Un fort potentiel pour l’emploi

« Dans le domaine du recrutement, de la mobilité interne ou encore de l’onboarding, des entreprises développent des solutions vocales afin de rendre service aux salariés, de les inciter à s’inscrire à des programmes de formation ou à assurer un dialogue continu avec la direction ou le service concerné, explique Arthur Marcel. L’idée est d’entretenir un contact fluide avec le salarié ».

Des start-ups comme Simsoft Industry ont ciblé le secteur industriel afin de faciliter le travail des ouvriers dans les usines, notamment en matière de maintenance ou de conduite de machines.

Dans le domaine des centres d’appels par exemple, le recours à la voix s’est déjà largement développé. Les assistants vocaux permettent de traiter les questions les plus récurrentes posées par les utilisateurs et offrent une opportunité d’augmenter le conseiller en lui confiant des tâches plus intéressantes. Avec à la clé, un taux d’attrition en nette baisse et une efficacité des salariés plus importante.

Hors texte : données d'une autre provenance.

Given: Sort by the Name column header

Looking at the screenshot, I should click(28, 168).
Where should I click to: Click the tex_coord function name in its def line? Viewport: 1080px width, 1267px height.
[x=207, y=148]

Rien de surprenant pour Laurent Stefani, qui estime que les entreprises qui investissent dans la relation homme – machine (chatbots, voicebots, IA…) ont un potentiel d’augmentation de leurs revenus de 38% et de 10% en termes d’emplois à l’horizon 2022.

L’utilisation des données en question

Pour autant, les chatbots écrits semblent remporter plus de succès dans les entreprises que les voicebots pour l’instant. Et pour cause. Selon Arthur Marcel, il existe deux freins principaux à l’utilisation de voicebots dans le travail. « D’une part, utiliser la voix dans des open space ou des bureaux ouverts reste compliqué en termes de capacité sonore et d’autre part, il reste un grand flou autour de l’utilisation des données, qui peuvent s’avérer d’autant plus sensibles qu’elles concernent le salarié ou la stratégie de l’entreprise ».

Sur cette dernière problématique, les concepteurs d’assistants tentent de trouver des solutions. Car leur utilisation représente une vraie opportunité tant pour l’entreprise que pour le salarié. La voix reste en effet le canal le plus naturel qui soit. Au lieu de passer du temps à taper un message et faire attention à ne pas commettre de fautes d’orthographe, il suffit maintenant de parler. Bien plus rapide et commode que l’écrit.

Pour Laurent Stefani, il pourrait bien parfois remplacer le rapport humain : « pour les salariés, le robot est parfois préféré à l’interaction humaine, car il est parfois plus facile de poser des questions administratives à un robot qu’à un supérieur ou un référent RH, car il ne juge pas ».